How can I define an ANTLR4 indentation block based grammar? - parsing

I am trying to define a language using ANTLR4 to generate its parser. While the language is actually a bit more complex, this is a tiny valid example of a file I want the parser to read, which triggers the problem I am trying to fix:
features \\ Keyword which initializes the "features" block
Server
mandatory \\ Relation word
FileSystem
OperatingSystem
optional \\ Relation word
Logging
features word simply starts the block, while mandatory and optional are relation words. The words remaining are just simple words (called features in this context). What I want is to make Server child of features block, then, mandatory and optional both children of Server and finally, FileSystem and OperatingSystem children of mandatory, and Logging child of optional.
The following grammar is my attempt to achieve this structure:
grammar MyGrammar;
tokens {
INDENT,
DEDENT
}
#lexer::header {
from antlr_denter.DenterHelper import DenterHelper
from UVLParser import UVLParser
}
#lexer::members {
class UVLDenter(DenterHelper):
def __init__(self, lexer, nl_token, indent_token, dedent_token, ignore_eof):
super().__init__(nl_token, indent_token, dedent_token, ignore_eof)
self.lexer: UVLLexer = lexer
def pull_token(self):
return super(UVLLexer, self.lexer).nextToken()
denter = None
def nextToken(self):
if not self.denter:
self.denter = self.UVLDenter(self, self.NL, UVLParser.INDENT, UVLParser.DEDENT, True)
return self.denter.next_token()
}
// parser rules
feature_model: features?;
features: 'features' INDENT child;
child: feature_spec INDENT relation* DEDENT;
relation: relation_spec INDENT child* DEDENT;
feature_spec: WORD ('.' WORD)*;
relation_spec: RELATION_WORD;
//lexer rules
RELATION_WORD: ('alternative' | 'or' | 'optional' | 'mandatory');
WORD: [a-zA-Z][a-zA-Z0-9_]*;
WS: [ \n\r]+ -> skip;
NL: ('\r'? '\n' '\t');
I am using antlr-denter in order to manage indent and dedent.
Then, I am defining RELATION_WORD and WORD separately in the lexer.
Finally, the parser rules attempt to construct the structure I described before. I want the features word to be followed by a single child. Then, any child is going to be a feature spec followed by any amount of relations between an INDENT and DEDENT. Same happens with relations being a relation spec followed by a similar set of children, with this loop being repeated indefinitely.
However, I can't manage to make the parser read this structure correctly. With the previous example as input, I am getting mandatory as child of Server, but not optional. Changing the example to this one:
features
Server
mandatory
optional
Logging
Both mandatory and optional are interpreted as children of mandatory. It must have something to do with INDENT and DEDENT interpretation to correctly find blocks, but I have been unable to find a solution so far.
Any ideas to fix this would be very welcome. Thanks in advance!

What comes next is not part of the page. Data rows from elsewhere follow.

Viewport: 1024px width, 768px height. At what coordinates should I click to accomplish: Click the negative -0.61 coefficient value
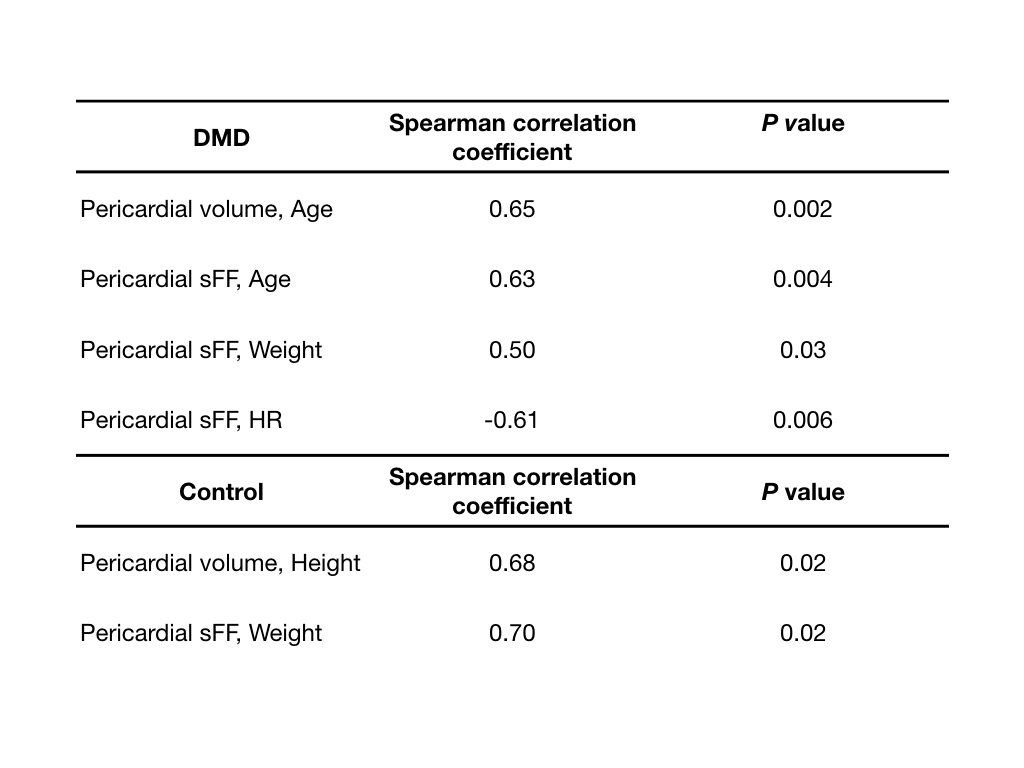[x=510, y=420]
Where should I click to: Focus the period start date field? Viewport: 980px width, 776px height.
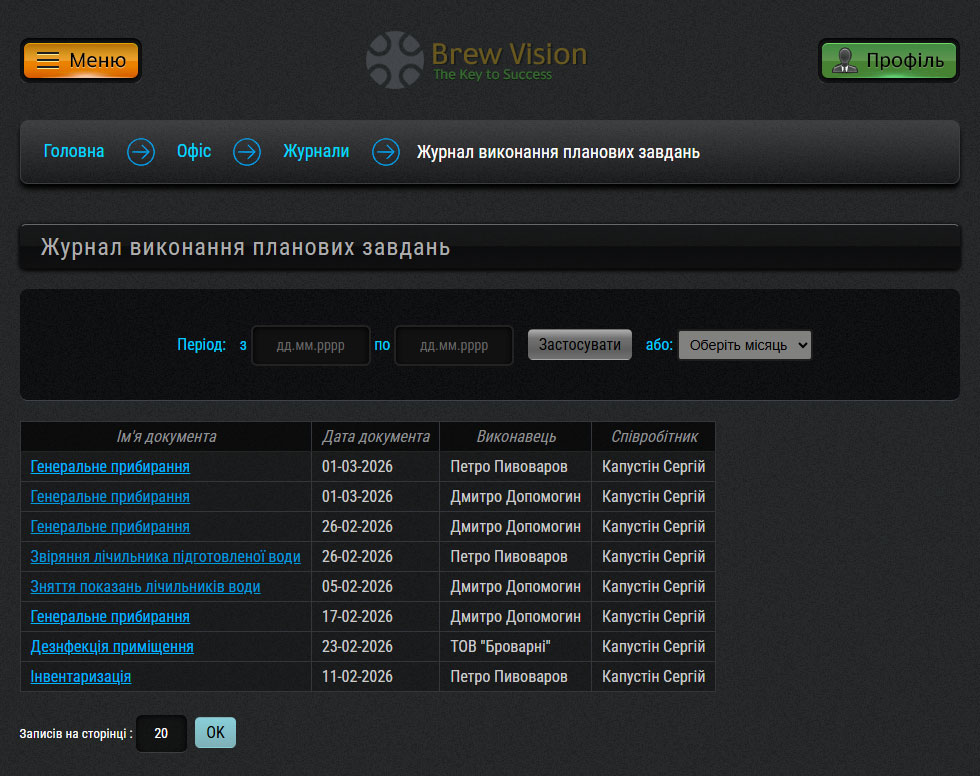[311, 345]
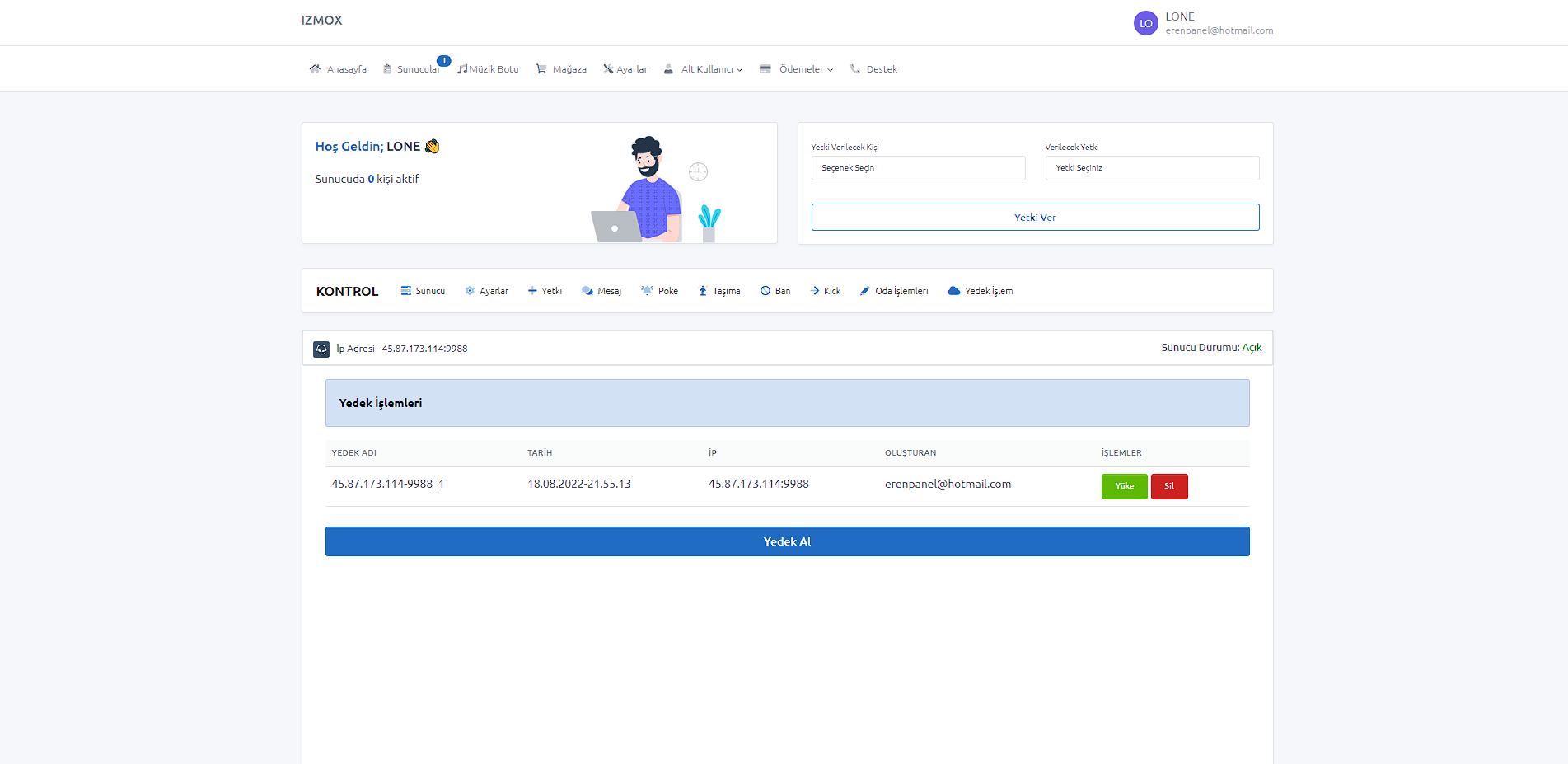Select the Poke bell icon
1568x764 pixels.
(647, 291)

Try changing your child and feature rules as follows:
child: feature_spec (INDENT relation* DEDENT)?;
relation: relation_spec (INDENT child* DEDENT)?;
Explanation:
As #Kaby76 mentions, it's quite helpful to print out the token stream to understand how your parser stream sees the stream of tokens.
I've not used antlr-denter before, but the way it plugs in, it would appear that you're not going to get a token stream just by using the grun tool.
As a substitute, I tried just making up INDENT and OUTDENT Tokens (I used -> and <-, respectively)
revised grammar:
grammar MyGrammar;
// parser rules
feature_model: features?;
features: 'features' INDENT child;
child: feature_spec INDENT relation* DEDENT;
relation: relation_spec INDENT child* DEDENT;
feature_spec: WORD ('.' WORD)*;
relation_spec: RELATION_WORD;
//lexer rules
RELATION_WORD: ('alternative' | 'or' | 'optional' | 'mandatory');
WORD: [a-zA-Z][a-zA-Z0-9_]*;
WS: [ \n\r]+ -> skip;
// Temporary
//NL: ('\r'? '\n' '\t');
NL: ('\r'? '\n' '\t') -> skip;
INDENT: '->';
DEDENT: '<-';
And revised to input file to use the explicit tokens:
features
->Server
->mandatory
optional
->Logging
Just making this change, you'll notice that there are no <- tokens in your sample.
But, now I can dump the token stream:
➜ grun MyGrammar tokens -tokens < MGIn.txt
[#0,0:7='features',<'features'>,1:0]
[#1,12:13='->',<'->'>,2:3]
[#2,14:19='Server',<WORD>,2:5]
[#3,28:29='->',<'->'>,3:7]
[#4,30:38='mandatory',<RELATION_WORD>,3:9]
[#5,47:48='->',<'->'>,4:7]
[#6,49:56='optional',<RELATION_WORD>,4:9]
[#7,69:70='->',<'->'>,5:11]
[#8,71:77='Logging',<WORD>,5:13]
[#9,78:77='<EOF>',<EOF>,5:20]
Now let's try parsing:
➜ grun MyGrammar feature_model -tree < MGIn.txt
line 4:9 mismatched input 'optional' expecting {WORD, '<-'}
line 5:20 mismatched input '<EOF>' expecting {'.', '->'}
(feature_model (features features -> (child (feature_spec Server) -> (relation (relation_spec mandatory) ->) (relation (relation_spec optional) -> (child (feature_spec Logging))) <missing '<-'>)))
So, your grammar calls for 'mandatory' (as a RELATION_WORD) to be followed by an INDENT as well as a DEDENT (which isn't present). This makes sense as they don't have any children, So, it seems that the INDENT/DEDENT need to be connected to whether there are any children:
Let's change that:
child: feature_spec (INDENT relation* DEDENT)?;
relation: relation_spec (INDENT child* DEDENT)?;
Try again:
➜ grun MyGrammar feature_model -tree < MGIn.txt
➜ grun MyGrammar feature_model -tree < MGIn.txt
line 5:20 extraneous input '<EOF>' expecting {WORD, '<-'}
(feature_model (features features -> (child (feature_spec Server) -> (relation (relation_spec mandatory)) (relation (relation_spec optional) -> (child (feature_spec Logging))) <missing '<-'>)))
Now we're missing a <- (OUTDENT) at EOF. The solution to this depends on whether the antlr-denter closes all the INDENTs at <EOF>
Assuming it does, my fake input should look something like:
features
->Server
->mandatory
optional
->Logging
<-
<-
<-
and, we try again:
grun MyGrammar feature_model -gui < MGIn.txt

Related

What is the best way to handle overlapping lexer patterns that are sensitive to context?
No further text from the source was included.